First, in terms of policies and mechanisms, Haiphong could develop incentive schemes for foreign-invested projects with localisation commitments, such as tax and land incentives for projects with high localisation rates or strong research and development (R&D) commitments, while prioritising projects that help form domestic supply chains. At the same time, seed capital funds should be established to support small and medium-sized enterprises in upgrading their technologies.
"Second, Haiphong needs to implement capability building programmes in cooperation with major corporations to conduct supplier assessment and training initiatives. At the same time, supporting industry enterprises in Haiphong should be assisted in obtaining international quality management certifications, thereby increasing localisation rates," Phuong said.

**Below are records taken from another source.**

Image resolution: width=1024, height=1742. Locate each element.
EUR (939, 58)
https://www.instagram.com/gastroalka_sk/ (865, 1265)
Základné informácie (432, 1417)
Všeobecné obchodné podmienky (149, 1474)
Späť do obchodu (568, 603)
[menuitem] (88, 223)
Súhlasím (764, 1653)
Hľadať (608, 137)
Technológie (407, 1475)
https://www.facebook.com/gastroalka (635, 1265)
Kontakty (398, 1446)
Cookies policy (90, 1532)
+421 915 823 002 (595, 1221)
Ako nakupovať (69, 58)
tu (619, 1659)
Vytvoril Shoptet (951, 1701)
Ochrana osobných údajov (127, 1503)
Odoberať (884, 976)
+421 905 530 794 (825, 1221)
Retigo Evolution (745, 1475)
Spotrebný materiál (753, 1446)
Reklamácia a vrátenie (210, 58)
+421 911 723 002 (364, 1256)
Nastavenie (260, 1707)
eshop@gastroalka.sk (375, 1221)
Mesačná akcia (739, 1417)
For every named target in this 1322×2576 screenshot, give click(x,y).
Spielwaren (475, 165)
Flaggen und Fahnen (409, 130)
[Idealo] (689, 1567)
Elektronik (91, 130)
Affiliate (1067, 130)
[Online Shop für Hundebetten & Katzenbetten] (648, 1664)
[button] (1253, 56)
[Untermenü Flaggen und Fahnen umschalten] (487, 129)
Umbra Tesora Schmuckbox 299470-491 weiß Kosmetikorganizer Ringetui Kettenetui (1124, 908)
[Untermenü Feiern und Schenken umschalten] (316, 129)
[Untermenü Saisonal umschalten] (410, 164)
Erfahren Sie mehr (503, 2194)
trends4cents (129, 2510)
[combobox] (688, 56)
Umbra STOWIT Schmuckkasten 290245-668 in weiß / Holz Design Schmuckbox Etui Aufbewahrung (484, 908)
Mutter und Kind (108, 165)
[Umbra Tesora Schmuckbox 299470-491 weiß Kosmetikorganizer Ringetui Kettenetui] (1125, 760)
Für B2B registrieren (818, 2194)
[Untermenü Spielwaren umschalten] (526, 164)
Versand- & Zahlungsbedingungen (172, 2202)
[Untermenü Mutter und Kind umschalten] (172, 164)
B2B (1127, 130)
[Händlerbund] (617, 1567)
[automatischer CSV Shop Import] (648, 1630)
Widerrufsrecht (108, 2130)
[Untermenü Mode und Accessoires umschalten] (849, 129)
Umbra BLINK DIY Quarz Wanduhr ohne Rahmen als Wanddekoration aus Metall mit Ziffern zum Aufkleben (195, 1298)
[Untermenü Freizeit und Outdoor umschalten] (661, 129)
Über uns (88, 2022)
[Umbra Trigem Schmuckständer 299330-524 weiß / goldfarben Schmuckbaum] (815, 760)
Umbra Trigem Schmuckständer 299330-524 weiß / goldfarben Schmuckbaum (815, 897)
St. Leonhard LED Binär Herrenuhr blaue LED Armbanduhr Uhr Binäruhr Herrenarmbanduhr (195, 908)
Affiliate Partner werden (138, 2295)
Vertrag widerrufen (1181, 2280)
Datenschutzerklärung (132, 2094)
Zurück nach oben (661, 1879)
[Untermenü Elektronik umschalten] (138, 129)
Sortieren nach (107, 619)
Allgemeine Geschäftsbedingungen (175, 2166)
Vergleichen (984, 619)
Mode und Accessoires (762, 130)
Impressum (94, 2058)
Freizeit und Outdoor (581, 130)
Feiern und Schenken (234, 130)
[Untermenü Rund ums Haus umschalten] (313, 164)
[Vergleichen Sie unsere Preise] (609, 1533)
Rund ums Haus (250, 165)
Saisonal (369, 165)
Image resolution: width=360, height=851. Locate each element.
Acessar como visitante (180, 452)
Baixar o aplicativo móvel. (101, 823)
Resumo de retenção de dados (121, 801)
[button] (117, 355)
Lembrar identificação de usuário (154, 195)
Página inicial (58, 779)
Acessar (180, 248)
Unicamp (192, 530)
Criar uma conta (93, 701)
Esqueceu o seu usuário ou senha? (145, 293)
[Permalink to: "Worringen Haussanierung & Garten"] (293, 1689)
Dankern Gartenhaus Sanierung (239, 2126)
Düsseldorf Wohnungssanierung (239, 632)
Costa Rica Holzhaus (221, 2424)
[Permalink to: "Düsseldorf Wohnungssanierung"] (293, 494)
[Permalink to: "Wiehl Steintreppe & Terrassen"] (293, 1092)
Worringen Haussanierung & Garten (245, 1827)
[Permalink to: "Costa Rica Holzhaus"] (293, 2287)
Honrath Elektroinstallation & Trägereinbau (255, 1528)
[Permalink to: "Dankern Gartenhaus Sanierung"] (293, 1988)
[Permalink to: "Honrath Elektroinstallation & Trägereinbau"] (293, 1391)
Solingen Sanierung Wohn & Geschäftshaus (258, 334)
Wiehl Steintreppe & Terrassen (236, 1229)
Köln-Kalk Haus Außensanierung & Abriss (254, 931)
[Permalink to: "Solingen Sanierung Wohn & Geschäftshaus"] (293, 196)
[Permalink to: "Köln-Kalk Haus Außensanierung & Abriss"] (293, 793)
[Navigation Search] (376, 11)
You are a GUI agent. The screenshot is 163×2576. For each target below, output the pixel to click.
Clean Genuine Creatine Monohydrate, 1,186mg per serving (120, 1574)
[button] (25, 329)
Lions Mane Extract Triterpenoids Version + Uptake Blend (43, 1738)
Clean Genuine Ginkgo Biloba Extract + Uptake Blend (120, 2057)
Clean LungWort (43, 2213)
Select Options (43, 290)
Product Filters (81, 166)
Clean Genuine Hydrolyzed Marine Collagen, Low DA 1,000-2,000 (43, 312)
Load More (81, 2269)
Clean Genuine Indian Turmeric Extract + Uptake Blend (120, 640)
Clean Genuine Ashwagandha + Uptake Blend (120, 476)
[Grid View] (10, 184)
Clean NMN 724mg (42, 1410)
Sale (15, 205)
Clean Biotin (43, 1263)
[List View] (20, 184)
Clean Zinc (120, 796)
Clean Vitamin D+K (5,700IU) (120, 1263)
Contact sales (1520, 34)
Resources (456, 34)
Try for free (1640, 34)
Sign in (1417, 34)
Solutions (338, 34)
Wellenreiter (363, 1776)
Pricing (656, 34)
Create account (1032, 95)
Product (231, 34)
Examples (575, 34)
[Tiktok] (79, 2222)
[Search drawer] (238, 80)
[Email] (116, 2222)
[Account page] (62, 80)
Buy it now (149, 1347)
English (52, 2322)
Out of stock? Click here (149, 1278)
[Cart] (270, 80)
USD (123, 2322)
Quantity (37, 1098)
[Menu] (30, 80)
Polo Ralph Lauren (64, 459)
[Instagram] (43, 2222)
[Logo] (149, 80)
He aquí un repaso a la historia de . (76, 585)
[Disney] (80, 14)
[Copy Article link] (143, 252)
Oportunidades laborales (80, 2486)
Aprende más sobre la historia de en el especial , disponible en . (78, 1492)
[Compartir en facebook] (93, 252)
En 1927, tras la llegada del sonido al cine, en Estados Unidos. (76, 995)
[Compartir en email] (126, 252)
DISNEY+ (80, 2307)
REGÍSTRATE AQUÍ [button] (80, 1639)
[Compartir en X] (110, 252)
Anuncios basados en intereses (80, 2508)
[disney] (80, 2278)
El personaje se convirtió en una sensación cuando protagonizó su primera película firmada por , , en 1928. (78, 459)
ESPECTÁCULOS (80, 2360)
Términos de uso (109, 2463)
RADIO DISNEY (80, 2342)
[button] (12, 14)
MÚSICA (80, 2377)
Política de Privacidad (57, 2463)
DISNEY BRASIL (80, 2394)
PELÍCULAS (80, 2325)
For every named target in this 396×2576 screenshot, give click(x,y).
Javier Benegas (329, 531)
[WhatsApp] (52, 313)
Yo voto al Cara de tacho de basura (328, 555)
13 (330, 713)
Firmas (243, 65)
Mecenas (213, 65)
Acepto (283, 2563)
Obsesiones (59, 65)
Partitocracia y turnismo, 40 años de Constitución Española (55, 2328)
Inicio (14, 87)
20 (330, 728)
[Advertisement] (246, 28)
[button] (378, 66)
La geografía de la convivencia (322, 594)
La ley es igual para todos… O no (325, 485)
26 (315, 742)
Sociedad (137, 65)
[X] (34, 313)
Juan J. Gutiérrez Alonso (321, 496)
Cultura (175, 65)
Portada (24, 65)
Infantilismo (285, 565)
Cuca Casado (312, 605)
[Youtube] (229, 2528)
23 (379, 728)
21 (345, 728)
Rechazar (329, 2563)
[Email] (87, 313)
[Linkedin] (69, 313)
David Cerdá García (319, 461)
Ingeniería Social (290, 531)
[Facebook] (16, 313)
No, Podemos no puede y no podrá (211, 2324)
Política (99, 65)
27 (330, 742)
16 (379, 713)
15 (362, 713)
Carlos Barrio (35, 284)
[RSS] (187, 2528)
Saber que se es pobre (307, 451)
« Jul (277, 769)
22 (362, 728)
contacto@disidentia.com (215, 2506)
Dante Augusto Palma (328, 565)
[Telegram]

Third, regarding supply chain connectivity, a supplier database should be developed to enable foreign investors to easily identify potential local partners. This is a low cost but highly effective solution that helps shorten supplier selection timelines. In addition, the Haiphong FDI–Supplier Forum should be organised on a regular annual basis, accompanied by the publication of component demand lists from foreign-led projects.
Finally, in terms of building an innovation ecosystem, Phuong proposed inviting major corporations to participate in establishing supplier testing and evaluation centres.
"At the same time, local R&D activities should be encouraged by attracting overseas funding to establish R&D centres or regional hubs – LG, along with various Korean and Japanese investors, has already set up centres and manufacturing facilities in the area. Promoting R&D will help enhance technology transfer and create demand for local suppliers," he explained.
It is also necessary to establish a monitoring indicator system, including localisation rates by industry, the number of supporting industry enterprises obtaining international certifications, export values of products manufactured by domestic suppliers, and the number of foreign-led projects with localisation commitments.